__Data under study__.
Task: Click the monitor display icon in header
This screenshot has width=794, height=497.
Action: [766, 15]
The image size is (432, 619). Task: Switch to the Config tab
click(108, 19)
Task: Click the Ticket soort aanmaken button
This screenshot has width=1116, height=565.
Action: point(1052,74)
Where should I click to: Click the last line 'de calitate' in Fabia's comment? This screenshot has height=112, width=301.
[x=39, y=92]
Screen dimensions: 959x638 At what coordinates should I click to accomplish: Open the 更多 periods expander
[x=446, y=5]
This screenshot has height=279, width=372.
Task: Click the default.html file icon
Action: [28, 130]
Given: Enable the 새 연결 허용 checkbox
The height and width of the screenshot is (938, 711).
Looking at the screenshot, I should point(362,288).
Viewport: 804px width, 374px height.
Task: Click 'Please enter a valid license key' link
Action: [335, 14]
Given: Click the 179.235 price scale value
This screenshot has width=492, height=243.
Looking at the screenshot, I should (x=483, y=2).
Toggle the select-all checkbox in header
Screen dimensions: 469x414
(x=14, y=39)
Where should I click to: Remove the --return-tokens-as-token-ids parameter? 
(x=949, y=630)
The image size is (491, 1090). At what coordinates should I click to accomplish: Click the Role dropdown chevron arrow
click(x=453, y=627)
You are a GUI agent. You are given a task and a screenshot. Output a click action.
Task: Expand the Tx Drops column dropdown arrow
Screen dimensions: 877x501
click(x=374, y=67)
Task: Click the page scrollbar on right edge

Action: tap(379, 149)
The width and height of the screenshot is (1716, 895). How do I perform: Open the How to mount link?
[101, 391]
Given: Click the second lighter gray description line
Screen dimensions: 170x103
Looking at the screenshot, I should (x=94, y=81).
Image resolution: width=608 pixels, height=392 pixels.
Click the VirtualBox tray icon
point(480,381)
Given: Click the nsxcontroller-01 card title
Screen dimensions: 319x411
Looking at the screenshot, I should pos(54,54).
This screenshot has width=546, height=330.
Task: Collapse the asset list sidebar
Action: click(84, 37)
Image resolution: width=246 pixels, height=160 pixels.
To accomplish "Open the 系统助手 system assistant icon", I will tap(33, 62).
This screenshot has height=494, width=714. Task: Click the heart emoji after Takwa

__Your goal__. In the listing above, find the line with "The image size is (491, 1090)." and the line with "Given: Click the second". Output those two lines and every line between them, exactly as written.

__Task response__.
The image size is (491, 1090). At what coordinates should I click to accomplish: Click the Role dropdown chevron arrow
click(x=453, y=627)
You are a GUI agent. You are given a task and a screenshot. Output a click action.
Task: Expand the Tx Drops column dropdown arrow
Screen dimensions: 877x501
click(x=374, y=67)
Task: Click the page scrollbar on right edge

Action: tap(379, 149)
The width and height of the screenshot is (1716, 895). How do I perform: Open the How to mount link?
[101, 391]
Given: Click the second lighter gray description line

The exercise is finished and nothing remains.